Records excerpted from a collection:
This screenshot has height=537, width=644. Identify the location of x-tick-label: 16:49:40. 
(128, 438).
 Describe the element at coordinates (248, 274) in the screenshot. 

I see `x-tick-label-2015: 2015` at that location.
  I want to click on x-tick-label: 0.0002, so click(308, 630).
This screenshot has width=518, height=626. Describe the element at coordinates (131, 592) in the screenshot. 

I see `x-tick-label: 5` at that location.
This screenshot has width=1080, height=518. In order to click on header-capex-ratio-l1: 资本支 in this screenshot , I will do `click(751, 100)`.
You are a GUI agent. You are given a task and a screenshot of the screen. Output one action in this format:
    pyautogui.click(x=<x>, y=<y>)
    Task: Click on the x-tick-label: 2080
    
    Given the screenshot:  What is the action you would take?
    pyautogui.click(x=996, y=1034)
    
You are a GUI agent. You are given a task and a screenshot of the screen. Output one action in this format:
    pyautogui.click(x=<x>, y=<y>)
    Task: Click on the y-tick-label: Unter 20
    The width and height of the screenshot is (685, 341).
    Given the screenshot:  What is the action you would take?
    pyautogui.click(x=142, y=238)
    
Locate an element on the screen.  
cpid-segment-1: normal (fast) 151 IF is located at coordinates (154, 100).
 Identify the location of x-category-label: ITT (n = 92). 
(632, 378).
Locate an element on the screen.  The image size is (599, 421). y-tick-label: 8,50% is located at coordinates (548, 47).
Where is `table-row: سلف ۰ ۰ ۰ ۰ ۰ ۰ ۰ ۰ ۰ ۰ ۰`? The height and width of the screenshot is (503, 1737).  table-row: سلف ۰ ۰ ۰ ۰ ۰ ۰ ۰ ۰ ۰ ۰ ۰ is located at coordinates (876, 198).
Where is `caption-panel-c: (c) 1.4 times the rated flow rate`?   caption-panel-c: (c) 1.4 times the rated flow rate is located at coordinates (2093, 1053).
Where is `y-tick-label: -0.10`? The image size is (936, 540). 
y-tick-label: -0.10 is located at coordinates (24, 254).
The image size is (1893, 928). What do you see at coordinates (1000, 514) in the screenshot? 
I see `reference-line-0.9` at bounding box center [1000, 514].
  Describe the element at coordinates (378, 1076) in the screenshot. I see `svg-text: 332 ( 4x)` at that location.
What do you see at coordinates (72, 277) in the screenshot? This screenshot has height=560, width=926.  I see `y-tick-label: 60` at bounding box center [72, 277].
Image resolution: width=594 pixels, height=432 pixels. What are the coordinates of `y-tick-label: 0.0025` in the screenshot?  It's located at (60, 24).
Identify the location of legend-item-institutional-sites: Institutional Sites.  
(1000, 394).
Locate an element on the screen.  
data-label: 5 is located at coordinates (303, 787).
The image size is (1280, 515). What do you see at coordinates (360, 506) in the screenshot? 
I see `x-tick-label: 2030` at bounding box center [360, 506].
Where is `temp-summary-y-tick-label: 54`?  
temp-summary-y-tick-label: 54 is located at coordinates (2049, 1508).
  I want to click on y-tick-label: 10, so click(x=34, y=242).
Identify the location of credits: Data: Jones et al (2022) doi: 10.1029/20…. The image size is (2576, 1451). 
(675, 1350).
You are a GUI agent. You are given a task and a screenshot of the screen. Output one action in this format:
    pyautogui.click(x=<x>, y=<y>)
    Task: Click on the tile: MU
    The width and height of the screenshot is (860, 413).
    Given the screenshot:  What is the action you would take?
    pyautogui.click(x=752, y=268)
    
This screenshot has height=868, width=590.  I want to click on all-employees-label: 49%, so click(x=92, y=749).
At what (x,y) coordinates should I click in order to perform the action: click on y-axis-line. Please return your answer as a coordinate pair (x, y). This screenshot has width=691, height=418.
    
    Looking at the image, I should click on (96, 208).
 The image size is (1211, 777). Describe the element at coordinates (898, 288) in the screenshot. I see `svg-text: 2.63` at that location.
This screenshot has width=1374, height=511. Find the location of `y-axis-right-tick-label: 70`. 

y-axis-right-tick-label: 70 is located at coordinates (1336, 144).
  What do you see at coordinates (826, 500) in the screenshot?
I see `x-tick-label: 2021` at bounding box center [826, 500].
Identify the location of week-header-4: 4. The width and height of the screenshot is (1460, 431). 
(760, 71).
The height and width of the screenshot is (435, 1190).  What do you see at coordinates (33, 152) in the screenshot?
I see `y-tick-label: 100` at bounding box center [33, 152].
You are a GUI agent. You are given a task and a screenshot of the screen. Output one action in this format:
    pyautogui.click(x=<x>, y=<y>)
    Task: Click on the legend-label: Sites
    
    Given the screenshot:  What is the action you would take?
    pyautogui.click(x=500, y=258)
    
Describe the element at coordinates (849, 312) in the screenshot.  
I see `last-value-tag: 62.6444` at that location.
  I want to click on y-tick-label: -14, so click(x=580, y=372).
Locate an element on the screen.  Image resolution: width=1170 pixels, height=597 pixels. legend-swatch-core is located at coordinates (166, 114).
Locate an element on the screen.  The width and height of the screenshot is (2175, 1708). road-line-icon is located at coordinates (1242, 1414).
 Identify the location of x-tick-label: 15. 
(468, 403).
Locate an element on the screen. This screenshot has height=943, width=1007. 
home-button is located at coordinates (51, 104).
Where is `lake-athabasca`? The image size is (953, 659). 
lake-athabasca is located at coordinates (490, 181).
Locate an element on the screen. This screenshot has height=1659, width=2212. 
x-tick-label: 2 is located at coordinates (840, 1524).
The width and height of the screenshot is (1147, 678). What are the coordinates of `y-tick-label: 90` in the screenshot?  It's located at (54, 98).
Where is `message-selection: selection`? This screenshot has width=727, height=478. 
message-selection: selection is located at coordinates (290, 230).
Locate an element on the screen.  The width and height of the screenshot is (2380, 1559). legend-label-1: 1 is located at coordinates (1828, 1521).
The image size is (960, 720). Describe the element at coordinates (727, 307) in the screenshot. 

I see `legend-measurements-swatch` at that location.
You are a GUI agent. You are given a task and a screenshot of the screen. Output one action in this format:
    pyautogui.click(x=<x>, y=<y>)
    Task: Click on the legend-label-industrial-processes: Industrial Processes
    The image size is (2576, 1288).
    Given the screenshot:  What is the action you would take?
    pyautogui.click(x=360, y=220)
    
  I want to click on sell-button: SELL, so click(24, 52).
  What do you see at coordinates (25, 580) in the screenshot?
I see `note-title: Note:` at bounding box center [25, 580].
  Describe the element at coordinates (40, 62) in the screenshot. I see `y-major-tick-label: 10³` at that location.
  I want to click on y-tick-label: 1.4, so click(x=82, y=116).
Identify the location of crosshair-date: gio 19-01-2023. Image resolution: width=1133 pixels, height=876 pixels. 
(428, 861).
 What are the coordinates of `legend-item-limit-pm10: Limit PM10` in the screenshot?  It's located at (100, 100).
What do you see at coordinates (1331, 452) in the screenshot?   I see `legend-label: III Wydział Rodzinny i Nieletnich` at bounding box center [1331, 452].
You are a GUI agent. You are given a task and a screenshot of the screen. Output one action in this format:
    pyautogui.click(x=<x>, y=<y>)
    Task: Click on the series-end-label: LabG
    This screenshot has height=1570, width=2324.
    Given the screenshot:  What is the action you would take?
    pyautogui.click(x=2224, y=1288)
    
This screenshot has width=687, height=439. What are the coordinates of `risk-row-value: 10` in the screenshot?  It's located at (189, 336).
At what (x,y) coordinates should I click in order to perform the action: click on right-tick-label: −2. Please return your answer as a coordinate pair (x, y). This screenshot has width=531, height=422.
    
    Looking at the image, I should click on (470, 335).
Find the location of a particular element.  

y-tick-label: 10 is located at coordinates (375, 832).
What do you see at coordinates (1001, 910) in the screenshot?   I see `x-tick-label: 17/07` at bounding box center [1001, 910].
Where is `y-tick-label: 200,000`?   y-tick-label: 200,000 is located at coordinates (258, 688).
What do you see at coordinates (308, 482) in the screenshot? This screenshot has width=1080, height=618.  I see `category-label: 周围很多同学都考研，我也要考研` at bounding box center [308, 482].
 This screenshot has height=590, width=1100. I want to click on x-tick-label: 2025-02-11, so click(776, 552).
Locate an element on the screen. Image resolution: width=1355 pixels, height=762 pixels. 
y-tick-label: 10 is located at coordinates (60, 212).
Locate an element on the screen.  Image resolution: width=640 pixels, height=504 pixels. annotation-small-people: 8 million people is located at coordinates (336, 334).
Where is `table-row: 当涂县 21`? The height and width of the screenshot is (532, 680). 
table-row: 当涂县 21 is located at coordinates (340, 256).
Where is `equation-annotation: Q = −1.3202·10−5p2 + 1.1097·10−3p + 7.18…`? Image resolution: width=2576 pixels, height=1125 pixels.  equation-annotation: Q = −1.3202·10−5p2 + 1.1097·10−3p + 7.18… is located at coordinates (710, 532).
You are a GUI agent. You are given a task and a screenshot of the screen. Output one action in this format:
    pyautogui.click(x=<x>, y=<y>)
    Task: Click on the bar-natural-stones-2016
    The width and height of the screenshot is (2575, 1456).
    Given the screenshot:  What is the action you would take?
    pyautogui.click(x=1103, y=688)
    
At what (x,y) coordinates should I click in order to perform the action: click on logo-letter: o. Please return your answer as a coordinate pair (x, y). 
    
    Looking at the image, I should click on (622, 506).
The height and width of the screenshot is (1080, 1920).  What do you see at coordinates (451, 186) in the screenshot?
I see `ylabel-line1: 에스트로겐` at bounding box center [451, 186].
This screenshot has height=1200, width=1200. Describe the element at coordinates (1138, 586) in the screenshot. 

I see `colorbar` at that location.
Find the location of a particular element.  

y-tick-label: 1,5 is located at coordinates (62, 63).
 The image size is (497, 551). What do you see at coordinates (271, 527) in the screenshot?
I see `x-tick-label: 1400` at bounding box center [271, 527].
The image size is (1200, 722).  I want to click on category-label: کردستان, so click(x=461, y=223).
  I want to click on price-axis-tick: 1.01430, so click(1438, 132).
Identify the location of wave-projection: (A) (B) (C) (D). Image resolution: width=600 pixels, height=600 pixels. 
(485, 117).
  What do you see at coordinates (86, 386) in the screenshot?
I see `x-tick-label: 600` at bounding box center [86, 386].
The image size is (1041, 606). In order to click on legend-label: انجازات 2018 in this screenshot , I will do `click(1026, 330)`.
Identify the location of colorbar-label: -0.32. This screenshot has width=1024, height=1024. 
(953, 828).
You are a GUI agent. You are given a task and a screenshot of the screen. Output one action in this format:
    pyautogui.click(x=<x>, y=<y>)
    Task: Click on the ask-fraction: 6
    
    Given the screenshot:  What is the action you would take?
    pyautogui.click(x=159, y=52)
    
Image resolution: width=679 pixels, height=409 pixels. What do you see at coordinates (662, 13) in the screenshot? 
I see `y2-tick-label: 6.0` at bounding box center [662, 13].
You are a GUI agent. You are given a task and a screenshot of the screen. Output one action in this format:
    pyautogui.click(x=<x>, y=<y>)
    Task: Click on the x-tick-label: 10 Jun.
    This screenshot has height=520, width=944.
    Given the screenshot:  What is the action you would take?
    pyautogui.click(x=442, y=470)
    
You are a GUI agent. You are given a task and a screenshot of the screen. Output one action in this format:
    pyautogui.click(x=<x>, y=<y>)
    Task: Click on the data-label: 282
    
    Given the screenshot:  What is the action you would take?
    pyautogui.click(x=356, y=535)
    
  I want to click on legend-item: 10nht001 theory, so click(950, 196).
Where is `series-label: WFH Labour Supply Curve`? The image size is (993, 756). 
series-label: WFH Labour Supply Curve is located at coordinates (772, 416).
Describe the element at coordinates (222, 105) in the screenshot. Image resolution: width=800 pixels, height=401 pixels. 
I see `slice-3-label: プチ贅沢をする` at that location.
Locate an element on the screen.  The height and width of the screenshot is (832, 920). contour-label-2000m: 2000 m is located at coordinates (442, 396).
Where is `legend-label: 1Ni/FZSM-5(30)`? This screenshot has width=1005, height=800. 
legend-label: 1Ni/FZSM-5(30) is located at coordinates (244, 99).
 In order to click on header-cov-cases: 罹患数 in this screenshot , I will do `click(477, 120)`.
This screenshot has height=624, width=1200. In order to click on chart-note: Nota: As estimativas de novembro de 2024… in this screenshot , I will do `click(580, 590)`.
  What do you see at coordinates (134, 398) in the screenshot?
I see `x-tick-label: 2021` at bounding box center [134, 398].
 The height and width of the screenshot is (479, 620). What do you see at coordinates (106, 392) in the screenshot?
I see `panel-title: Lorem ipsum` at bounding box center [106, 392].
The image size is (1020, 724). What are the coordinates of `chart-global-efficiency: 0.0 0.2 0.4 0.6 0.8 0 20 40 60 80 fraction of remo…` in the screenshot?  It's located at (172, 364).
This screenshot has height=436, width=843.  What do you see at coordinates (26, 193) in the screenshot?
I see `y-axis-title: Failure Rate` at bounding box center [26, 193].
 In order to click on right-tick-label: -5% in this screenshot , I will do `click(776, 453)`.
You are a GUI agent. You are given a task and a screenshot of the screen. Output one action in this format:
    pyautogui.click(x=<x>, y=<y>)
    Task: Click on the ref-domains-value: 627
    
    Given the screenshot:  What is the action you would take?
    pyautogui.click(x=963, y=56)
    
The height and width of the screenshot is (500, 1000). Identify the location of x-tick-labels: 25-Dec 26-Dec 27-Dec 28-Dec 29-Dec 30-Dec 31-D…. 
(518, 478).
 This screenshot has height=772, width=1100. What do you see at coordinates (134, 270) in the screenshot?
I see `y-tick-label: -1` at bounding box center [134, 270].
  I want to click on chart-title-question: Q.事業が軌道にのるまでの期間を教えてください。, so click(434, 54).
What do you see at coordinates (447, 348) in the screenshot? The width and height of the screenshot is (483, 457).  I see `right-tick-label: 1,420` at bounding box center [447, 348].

> _TASK STATEMENT_:
Return the lines of the items verbatim, starting at the line that contains "coordinates (1828, 1521)." and ending at the line that contains "What do you see at coordinates (1331, 452)".

> _REPLY TO THE TASK_:
Locate an element on the screen.  The width and height of the screenshot is (2380, 1559). legend-label-1: 1 is located at coordinates (1828, 1521).
The image size is (960, 720). Describe the element at coordinates (727, 307) in the screenshot. 

I see `legend-measurements-swatch` at that location.
You are a GUI agent. You are given a task and a screenshot of the screen. Output one action in this format:
    pyautogui.click(x=<x>, y=<y>)
    Task: Click on the legend-label-industrial-processes: Industrial Processes
    The image size is (2576, 1288).
    Given the screenshot:  What is the action you would take?
    pyautogui.click(x=360, y=220)
    
  I want to click on sell-button: SELL, so click(24, 52).
  What do you see at coordinates (25, 580) in the screenshot?
I see `note-title: Note:` at bounding box center [25, 580].
  Describe the element at coordinates (40, 62) in the screenshot. I see `y-major-tick-label: 10³` at that location.
  I want to click on y-tick-label: 1.4, so click(x=82, y=116).
Identify the location of crosshair-date: gio 19-01-2023. Image resolution: width=1133 pixels, height=876 pixels. 
(428, 861).
 What are the coordinates of `legend-item-limit-pm10: Limit PM10` in the screenshot?  It's located at (100, 100).
What do you see at coordinates (1331, 452) in the screenshot?   I see `legend-label: III Wydział Rodzinny i Nieletnich` at bounding box center [1331, 452].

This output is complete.